Removal of parent company

In a parent and subsidiary group our client wants to simplify by removing the parent company

Didn't find your answer?

Our client used a new company to purchase a trading entity 10 years ago. The hive-up of the trade never happened due to lease, IP and trade VAT and TUPE implications which the client wanted to deal with at a later time.

Now, the client is comfortable that the subsidiary does not have any unknown liabilities and wants to simplify the group by removing the dormant parent company. 

The only assets / liabilities in the parent are the investment value, and an intercompany balance (and small distributable reserves).

In order to strip out the parent company

1) Is clearance required for the transfer of the shares?

2) Are there other tax implications to be aware of (intercompany write offs needing formal agreement?)

3) In terms of accounting entries in subsid, the intercompany balance will disappear and presumably be replaced by Goodwill?

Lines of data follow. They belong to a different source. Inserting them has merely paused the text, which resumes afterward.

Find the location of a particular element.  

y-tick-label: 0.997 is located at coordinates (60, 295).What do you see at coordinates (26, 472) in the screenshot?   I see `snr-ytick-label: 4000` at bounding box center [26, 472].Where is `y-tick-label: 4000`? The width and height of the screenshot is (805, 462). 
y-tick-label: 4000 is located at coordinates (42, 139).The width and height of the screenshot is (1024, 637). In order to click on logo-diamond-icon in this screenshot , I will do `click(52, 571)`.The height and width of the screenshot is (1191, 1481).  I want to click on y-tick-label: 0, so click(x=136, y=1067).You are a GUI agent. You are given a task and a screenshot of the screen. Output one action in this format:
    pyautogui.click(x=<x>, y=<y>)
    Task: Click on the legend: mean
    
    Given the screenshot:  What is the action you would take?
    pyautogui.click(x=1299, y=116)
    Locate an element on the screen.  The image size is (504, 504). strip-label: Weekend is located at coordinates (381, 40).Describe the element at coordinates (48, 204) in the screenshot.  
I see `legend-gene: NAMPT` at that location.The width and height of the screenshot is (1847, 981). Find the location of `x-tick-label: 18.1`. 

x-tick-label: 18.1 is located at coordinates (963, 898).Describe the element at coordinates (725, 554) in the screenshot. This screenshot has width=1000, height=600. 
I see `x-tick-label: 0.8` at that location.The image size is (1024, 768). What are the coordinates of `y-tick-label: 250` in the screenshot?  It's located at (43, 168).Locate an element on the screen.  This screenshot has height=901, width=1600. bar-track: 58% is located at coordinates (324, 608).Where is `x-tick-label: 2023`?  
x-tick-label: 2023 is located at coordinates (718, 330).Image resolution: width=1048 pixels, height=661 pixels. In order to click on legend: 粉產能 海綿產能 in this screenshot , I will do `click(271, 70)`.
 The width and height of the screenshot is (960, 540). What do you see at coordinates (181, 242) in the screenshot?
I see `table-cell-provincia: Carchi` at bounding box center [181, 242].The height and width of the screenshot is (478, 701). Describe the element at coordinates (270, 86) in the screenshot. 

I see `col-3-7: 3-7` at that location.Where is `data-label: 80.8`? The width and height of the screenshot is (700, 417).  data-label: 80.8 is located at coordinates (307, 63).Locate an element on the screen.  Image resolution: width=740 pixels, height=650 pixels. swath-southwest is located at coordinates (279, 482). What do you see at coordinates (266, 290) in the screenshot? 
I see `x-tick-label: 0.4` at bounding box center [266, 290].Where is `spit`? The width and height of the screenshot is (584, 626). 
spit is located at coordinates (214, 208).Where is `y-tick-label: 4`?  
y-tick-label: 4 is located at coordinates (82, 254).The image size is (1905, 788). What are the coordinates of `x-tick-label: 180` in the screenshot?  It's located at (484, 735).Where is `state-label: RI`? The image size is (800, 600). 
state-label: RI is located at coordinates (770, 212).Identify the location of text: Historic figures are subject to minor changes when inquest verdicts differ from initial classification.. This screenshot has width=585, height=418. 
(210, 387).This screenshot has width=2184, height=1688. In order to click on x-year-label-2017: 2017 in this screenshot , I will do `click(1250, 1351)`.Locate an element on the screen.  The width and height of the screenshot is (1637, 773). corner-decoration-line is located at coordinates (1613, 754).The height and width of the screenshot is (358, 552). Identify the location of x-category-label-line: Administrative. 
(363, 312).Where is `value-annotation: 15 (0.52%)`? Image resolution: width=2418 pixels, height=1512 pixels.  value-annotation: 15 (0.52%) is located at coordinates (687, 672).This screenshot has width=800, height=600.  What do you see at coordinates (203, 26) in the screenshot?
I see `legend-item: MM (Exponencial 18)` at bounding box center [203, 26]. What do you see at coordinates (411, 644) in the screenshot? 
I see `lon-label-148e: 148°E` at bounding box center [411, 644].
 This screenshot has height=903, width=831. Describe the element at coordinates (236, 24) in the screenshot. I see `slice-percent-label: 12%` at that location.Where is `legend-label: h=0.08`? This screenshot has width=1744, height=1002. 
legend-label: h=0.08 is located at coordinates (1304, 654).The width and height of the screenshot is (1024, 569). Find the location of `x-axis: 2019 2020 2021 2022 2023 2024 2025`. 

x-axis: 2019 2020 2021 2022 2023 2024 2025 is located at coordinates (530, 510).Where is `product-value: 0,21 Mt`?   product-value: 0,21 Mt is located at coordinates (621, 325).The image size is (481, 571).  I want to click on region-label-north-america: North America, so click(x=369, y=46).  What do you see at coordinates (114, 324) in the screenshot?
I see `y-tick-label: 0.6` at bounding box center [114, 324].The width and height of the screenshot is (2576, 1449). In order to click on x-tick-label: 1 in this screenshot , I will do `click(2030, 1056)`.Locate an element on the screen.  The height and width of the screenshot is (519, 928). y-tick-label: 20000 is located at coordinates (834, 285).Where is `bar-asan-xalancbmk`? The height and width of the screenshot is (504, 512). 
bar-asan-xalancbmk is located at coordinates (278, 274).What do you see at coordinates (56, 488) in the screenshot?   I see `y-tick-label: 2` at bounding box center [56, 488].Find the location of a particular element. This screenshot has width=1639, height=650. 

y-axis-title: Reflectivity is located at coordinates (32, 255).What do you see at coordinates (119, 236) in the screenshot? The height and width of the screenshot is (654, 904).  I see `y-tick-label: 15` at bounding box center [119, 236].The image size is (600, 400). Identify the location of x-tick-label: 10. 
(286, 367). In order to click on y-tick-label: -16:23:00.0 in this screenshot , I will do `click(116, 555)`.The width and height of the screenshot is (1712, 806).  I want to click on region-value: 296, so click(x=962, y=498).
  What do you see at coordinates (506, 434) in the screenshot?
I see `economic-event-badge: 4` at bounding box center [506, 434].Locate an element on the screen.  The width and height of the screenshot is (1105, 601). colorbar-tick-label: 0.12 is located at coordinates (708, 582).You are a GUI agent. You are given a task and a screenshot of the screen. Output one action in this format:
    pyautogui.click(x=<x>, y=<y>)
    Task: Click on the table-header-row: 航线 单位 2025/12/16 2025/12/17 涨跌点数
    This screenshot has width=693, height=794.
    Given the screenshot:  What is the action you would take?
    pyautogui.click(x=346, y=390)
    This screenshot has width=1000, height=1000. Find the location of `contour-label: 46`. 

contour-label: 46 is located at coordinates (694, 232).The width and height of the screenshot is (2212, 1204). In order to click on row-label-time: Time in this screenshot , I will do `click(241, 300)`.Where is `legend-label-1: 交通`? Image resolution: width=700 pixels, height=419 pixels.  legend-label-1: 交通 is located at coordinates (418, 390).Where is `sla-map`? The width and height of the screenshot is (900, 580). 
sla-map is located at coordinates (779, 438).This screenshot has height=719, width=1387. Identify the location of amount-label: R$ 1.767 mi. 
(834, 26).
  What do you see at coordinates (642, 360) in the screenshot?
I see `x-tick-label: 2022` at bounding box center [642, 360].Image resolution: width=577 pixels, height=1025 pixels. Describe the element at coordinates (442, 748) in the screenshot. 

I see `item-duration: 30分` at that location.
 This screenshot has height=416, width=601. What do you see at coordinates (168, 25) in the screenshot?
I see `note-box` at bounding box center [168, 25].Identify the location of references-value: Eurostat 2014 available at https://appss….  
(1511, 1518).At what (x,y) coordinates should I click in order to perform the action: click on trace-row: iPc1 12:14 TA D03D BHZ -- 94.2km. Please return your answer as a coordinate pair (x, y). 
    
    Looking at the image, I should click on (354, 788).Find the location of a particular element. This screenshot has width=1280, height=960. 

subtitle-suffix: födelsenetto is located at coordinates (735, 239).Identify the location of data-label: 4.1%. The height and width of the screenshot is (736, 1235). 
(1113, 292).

4) Are the distributable reserves of parent transferred to the distributable reserves of subsid, or used to reduce the current investment value (which becomes goodwill)?

Many thanks for guidance.

J

Replies (4)

Please login or register to join the discussion.

By johngroganjga
16th Aug 2017 20:06

Before he goes down this route I think your client needs to be advised of the pros and cons of doing it as opposed to the obvious alternative of hiving up the trade and assets and getting rid of the subsidiary. Has he been so advised and, if so, what is his rationale for the choice he has made?

Thanks (0)
avatar
By jpg80
16th Aug 2017 21:23

Thanks John.
The rationale is the ease (or relative minimal disruption). All trading contracts, leases, employees, credit rating, VAT numbers, stationery etc are all in the subsid and to transfer these will be at considerable expense.
The potential for incorrect conclusions to be drawn from a transfer now, and credit lines not being available, albeit temporarily, until a history has been formed make the striking out of a dormant parent, which does nothing much more attractive.
Thanks
J

Thanks (0)
avatar
By Justin Bryant
17th Aug 2017 11:35

How are you proposing to get rid of the parent? It is not a simple process and specialist tax advice is needed to avoid it being taxed as a distribution etc. In case not obvious, the subsidiary cannot acquire any of its parent's shares per s136 CA 2006.

Thanks (0)
avatar
By jpg80
17th Aug 2017 13:03

Thanks Justin. Having performed more research, then the answer sadly appears to be "with difficulty".
I had rather much hoped that I was ignorant of some HMRC clearance which provided the opposite clearance of share for share exchanges when inserting a holding / parent company. It seems not.
Thankfully the companies are not worth a lot (hence one of the reasons to simplify), and any tax on a distribution may be acceptable.